§ Directions
Scan the material for the word "agent", and copy each line where it shows up.

§ Data shown

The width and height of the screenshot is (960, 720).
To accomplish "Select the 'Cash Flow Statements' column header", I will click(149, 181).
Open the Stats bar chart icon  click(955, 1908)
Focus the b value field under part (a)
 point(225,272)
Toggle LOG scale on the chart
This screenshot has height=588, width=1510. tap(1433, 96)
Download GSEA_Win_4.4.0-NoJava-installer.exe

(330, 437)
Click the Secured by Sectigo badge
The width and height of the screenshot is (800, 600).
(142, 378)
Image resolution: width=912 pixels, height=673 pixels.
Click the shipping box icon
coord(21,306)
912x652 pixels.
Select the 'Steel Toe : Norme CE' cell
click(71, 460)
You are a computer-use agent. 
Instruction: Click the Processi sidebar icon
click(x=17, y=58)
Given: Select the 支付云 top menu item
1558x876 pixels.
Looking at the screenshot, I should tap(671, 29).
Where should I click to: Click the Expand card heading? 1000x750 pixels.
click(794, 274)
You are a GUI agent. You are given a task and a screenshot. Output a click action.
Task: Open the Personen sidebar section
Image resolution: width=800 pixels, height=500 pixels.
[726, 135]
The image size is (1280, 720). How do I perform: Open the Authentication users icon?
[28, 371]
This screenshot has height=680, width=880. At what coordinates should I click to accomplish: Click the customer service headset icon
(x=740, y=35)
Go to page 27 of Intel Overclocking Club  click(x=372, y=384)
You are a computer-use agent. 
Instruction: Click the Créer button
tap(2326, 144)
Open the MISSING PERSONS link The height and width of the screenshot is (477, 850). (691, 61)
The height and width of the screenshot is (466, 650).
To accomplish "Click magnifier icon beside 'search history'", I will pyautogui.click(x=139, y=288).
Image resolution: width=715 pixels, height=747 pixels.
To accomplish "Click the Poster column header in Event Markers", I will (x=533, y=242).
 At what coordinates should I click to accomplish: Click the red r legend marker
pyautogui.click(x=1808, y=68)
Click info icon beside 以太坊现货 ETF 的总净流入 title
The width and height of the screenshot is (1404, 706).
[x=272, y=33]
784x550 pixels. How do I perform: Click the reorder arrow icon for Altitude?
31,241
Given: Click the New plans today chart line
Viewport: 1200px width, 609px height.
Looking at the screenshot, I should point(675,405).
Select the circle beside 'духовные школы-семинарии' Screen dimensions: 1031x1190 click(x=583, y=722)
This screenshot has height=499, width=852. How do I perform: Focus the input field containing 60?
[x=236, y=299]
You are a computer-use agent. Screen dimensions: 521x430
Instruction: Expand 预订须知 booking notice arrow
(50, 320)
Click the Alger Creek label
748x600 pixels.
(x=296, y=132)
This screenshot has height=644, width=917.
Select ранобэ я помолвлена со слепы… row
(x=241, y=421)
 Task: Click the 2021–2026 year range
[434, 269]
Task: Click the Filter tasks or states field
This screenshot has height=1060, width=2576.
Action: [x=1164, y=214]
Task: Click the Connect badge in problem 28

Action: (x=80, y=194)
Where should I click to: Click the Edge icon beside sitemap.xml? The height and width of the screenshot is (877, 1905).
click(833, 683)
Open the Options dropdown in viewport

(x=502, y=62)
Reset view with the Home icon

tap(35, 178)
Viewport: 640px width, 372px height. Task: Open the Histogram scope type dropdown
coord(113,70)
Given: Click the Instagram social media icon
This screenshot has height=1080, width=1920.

§ Task response
You are a computer-use agent. 
You are a GUI agent. You are given a task and a screenshot. Output a click action.
You are a computer-use agent. 
You are a computer-use agent. Screen dimensions: 521x430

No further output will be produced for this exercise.